The AI Act will not apply all at once. It takes a phased approach, with some provisions set to apply six months after the law comes into force and others getting a longer lead-in of a year or more.

That makes the AI Office's near-term work important. One key task will be drawing up Codes of Practice and best practices for AI developers. The EU wants these to serve as a stop-gap while the legal rulebook is phased in.
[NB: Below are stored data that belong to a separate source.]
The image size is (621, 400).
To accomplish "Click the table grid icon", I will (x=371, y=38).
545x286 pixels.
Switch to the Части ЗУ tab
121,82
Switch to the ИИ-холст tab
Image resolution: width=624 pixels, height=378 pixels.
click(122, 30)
A Commission official said the Code is expected to launch soon, once the AI Act enters into force later this summer.

The AI Office will also work with several other bodies created by the AI Act. These include the European Artificial Intelligence Board, made up of representatives from Member States; a scientific panel of independent experts; and a broader advisory forum with stakeholders including industry, startups and SMEs, academia, think tanks and civil society.

The Commission noted that the first meeting of the AI Board should take place by the end of June. It also said the AI Office is preparing guidelines on the AI system definition and on prohibitions, both due six months after the entry into force of the AI Act. Codes of practice for obligations on general-purpose AI models are due 9 months after entry into force.

The structure now outlined shows how the EU plans to turn the AI Act from a legal framework into a working governance system. Its success will depend not only on enforcement powers, but also on whether the Office can coordinate national authorities, engage developers and keep pace with general-purpose AI models as the rules phase in.